Friday, November 8, 2013

Now it’s pigeon soup


In another bizarre development at his trial for fraud, Pigeon King International founder Arlan Galbraith said he planned to market pigeon soup.

He originally told his sales staff that the pigeons he was buying on contract could be sold to pigeon fanciers and people who keep pigeons to race or as a hobby.

But when that no longer seemed plausible and a newspaper for Amish farmers in Pennsylvania began questioning the viability of the business, he switched his sales pitch to raising pigeons for meat, known as squab.

He is accused of defrauding hundreds of investors to whom he sold breeding pairs of pigeons for as little as $50, or as much as $500, accompanying the deal with a contract to buy back offspring at profitable prices.

He could only afford to buy offspring as long as he could continue finding investors for breeding pairs.

Iowa State officials banned him because they called his business a Ponzi scheme – i.e. with no ultimate profitable market for pigeons.

That and extensive and multiple awards-winning coverage in Better Farming raised enough questions to dim the company’s prospects.

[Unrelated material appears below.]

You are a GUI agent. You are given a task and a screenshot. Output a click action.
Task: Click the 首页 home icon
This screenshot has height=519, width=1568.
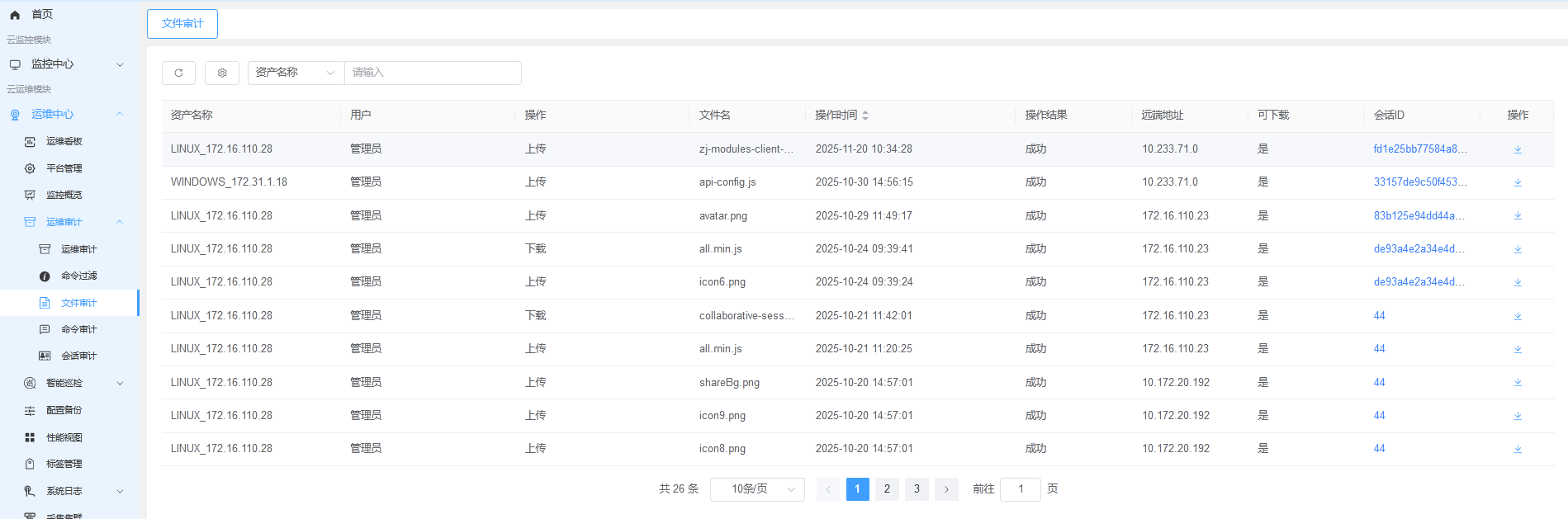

Galbraith put the business into bankruptcy in the summer of 2008, seven years after he started selling pigeons as breeding stock.

There was testimony that he told Mark Wolfe, one of his salesmen who was a recent university graduate,  that he would retire when he had made $10 million and then would turn the business over to Wolfe.

But in cross-examination after Wolfe testified that he thought Galbraith was well-intentioned, Galbraith called Wolfe lazy.

Earlier he accused another salesman, Bill Top of Drayton, of conspiring with “the Amish mafia” to bring down the business. Top countered that there’s no such thing as an Amish mafia.

Top was successful in marketing pigeons and contracts to more than 100 Amish and Mennonite farmers in Pennsylvania.

Crown attorney Lynne Robinson says Galbraith garnered about $40 million in revenues and when he stopped selling, he had signed contracts to buy $340 million worth of pigeons.

Besides one count of fraud, Galbraith faces four charges under the Bankruptcy Act, infractions such as failing to turn in a credit card and drawing advances from a bank account.